My journey with Breast Cancer - the beginning

"You have breast cancer."

Not a sentence I ever expected to have directed to me. That happened to other people. People I read about or heard about. No one in my family had had breast cancer, so it wasn't even something I ever thought of. Oh yeah - I'd seen those little pink ribbons, and I felt sorry for anyone who had it - but that didn't apply to ME. I'd never been sick - well, I'd had colds and flu and even had pneumonia once - but not really sick. I absolutely, positively HATE and am terrified of needles. I'm the caregiver - I'm not the patient. I took care of my mother-in-law, my mother and then my husband. I know how to be a caregiver. I don't know how to be a patient!

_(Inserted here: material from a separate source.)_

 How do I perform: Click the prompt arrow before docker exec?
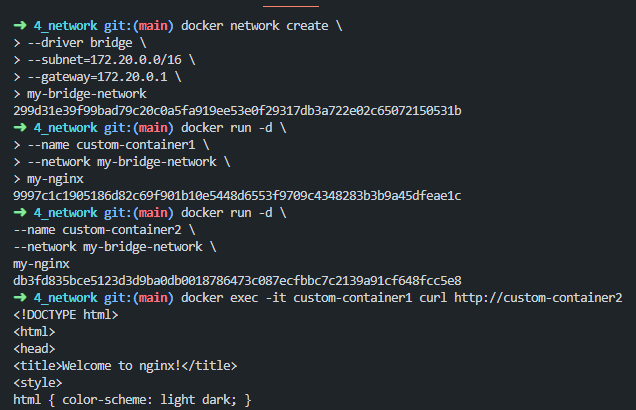point(20,298)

Then I found "the lump". That was in October 2006. I went to the my family doctor (the lump was quite easy to feel) and he sent me for a mammogram (aren't those fun). The results came back: density, no change from last mammogram (the previous year). Probably fibercystic calcification.

So, I mostly put it out of my mind. Mostly!

But there was that nagging little voice in the back of my head. I finally talked to a friend who's a nurse and she about had a fit. Advised me to seek a second opinion immediately. Well, by then it was January 2007 and my OB/GYN had stopped practicing medicine (the main reason I'd gone to the family doctor with this to begin with), so I had to find another doctor. Finally got a recommendation, called and got an appointment for February 6. (Hate going to doctors, but REALLY hate going to new ones).

I took the mammogram results with me and after examining me and reading them, he immediately sent me to the Breast Center for a breast ultrasound. Okay, I could handle that, they wouldn't stick any needles in me (did I mention I'm deathly afraid of needles?).

Okay, I go (right then) for the ultrasound. After the technication finished she excused herself and said she'd be right back. Came back with the Radiologist and SHE did the ultrasound again (that should have been a clue to me). She said she thought I needed a biospy that she didn't like the looks of the lump. So, biospy scheduled for February 12.... not very excited about that as they WILL stick needles in me.

Had the biospy - it wasn't fun. They said the doctor who'd sent me for the ultrasound would call me with the results.

Got the phone call on the 14th - they needed me to come into the office the next day.

Well, you know that's not good news. They give you good news on the phone. They tell you in person that you have breast cancer.